Спасибо, ещё раз всем, тему можно закрыть.

ViPRos,

Пойдет и так, пойдет и как в SELinux ... это, скажем так, "верхний уровень" систем доступа, развитие "списков доступа" в сторону ролевых моделей.

Меня, сейчас, интересует НИЖНИЙ уровень, то что называют Row Level Security (пасибо Диме, не знал что оно ТАК называется) ... то есть атрибутирование каждой записи и формат такого атрибутирования, который позволил бы пользовать его "малой кровью", то есть без отдельных дополнительных выборок, джойнов и апдейтов ... идеально только дописывая свою часть WHERE в каждый запрос на выборку.

Похоже совет Димы Сибирякова до меня таки дошел. Да, если бы в том случае присутствовало поле owner одновременно с ключами доступа - задача рашалась бы значительно проще... ну, тогда пока так и оставим.

Пасибки, не сразу "въехал" (старею). :)

ViPRosя тебе там аж 2 типа фильтров показал (линейный и структурный (хотя можно все делать только через структурный)) :), которые автоматически дописываются к селекту в зависимости от роли и контекста

Фильтра заметил, а вот то что они "дописываются" - нет. :)

Вот, примерно из этой оперы что-то и ищу...

Дело в том, что моё старое изменение классической ролевой модели (дополнение ролей и действий политикой и контекстом исполнения: ТЗ от 2010г., реализация в 2011-2012г для sso.mediam.ru - студентом под моим надзором) вполне позволяет построить систему защиты так, чтобы принимать решения на уровне стороннего сервера ещё ДО начала обработки запроса. Примерно как в SELinux или других местах: есть отдельный сервер юзверей, доменов, политик, действий, контекста... который принимает запрос от базового сервера на исполнение действия и отдает ему контекст юзверя и политику запроса и подчиненных сразу, для кеширования и решение "можно или нельзя". Пока у базового сервера контекст и политика кешированы он, далее, сам принимает решения ... как только вышли за рамки кеша (переход на некешированный урл) - спрашивает заново (это чтобы часто не лазить).

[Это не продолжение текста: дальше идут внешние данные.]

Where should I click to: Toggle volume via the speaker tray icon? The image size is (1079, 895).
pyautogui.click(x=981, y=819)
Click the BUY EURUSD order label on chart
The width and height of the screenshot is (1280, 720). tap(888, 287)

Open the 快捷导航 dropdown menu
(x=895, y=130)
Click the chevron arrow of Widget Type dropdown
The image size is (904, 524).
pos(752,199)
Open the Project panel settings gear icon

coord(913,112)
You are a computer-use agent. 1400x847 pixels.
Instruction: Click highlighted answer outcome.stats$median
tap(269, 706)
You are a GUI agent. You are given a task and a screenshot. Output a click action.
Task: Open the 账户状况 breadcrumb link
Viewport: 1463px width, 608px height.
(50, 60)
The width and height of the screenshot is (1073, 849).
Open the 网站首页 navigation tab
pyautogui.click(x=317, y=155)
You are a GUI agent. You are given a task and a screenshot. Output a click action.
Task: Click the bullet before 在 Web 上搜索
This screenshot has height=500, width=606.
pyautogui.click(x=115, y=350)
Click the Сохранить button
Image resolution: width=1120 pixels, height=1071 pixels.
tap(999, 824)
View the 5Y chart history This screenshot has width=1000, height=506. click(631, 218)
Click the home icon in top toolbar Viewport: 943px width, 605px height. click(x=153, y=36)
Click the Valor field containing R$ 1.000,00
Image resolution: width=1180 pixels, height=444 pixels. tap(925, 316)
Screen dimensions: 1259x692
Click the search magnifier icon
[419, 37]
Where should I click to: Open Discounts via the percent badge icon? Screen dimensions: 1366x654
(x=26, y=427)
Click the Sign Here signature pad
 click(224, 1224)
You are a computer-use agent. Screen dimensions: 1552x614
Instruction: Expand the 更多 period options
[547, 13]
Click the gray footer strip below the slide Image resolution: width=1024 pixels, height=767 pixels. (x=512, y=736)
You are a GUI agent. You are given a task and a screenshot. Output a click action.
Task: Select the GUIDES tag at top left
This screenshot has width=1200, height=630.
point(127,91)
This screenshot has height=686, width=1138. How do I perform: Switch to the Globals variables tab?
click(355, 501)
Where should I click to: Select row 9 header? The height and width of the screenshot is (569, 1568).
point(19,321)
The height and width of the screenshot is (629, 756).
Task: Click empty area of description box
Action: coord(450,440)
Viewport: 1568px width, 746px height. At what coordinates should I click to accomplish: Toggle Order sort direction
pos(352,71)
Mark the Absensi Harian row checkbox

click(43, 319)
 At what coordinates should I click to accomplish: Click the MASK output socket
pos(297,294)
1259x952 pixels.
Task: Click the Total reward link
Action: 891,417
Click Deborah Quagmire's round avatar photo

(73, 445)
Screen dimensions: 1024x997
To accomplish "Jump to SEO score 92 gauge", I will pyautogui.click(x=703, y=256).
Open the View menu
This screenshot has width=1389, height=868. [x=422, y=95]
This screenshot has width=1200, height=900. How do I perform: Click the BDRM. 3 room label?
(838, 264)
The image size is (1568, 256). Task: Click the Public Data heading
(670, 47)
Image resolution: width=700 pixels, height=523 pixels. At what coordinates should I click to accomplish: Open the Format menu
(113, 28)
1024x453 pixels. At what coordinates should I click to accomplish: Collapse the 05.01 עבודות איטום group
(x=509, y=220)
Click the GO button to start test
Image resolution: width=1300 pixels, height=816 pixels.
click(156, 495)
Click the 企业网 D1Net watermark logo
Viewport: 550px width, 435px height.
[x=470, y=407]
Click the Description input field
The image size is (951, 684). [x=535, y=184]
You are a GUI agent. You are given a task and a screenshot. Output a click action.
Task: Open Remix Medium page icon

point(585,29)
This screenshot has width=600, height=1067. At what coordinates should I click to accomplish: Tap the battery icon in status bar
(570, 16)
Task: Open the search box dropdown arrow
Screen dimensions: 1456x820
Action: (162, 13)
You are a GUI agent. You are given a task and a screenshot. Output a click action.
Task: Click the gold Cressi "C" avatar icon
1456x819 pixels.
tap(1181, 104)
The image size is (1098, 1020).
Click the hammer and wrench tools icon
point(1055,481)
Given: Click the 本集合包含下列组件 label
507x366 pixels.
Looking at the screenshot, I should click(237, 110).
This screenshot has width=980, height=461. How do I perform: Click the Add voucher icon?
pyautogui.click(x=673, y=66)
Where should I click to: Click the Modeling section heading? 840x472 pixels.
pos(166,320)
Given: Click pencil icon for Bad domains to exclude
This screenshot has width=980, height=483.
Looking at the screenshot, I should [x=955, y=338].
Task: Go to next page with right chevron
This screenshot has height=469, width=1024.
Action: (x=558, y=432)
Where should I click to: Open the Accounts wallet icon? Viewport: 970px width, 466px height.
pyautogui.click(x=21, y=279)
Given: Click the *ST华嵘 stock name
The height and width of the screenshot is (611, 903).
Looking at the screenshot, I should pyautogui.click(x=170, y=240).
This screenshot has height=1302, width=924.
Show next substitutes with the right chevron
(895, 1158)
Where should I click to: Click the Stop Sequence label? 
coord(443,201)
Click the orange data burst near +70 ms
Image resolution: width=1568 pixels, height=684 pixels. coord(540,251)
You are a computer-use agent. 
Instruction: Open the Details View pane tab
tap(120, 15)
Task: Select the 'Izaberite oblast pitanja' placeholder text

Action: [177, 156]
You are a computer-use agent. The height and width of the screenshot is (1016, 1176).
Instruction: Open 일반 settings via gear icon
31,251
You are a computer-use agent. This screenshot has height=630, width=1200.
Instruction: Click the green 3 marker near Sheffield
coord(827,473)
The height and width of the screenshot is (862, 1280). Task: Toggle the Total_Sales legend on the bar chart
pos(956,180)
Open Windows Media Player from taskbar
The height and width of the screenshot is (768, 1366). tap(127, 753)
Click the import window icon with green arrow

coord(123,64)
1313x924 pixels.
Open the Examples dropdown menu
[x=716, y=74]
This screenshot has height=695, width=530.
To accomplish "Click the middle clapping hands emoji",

В базовом сервере до начала исполнения запроса (действия) работает "хелпер", который принимает решение по принципу пересечения контекста юзверя из кеша и запроса с параметрами... совпадает? можно, нет? "пошел нафик, с новым годом". Дабы кеш не раздувался непомерно (всего политиками для mediam.ru описано около 3500 урлов и контекстами около 5000 юзверей было на 2012год), есть его прокисание со временем. Сам хелпер минимизирован, там команд 30 на PHP "от силы"...

То есть там нет ваще никакого вмешательства в само исполнение запроса и тем более его обращений к БД. Защита полностью прозрачна для главного сервера.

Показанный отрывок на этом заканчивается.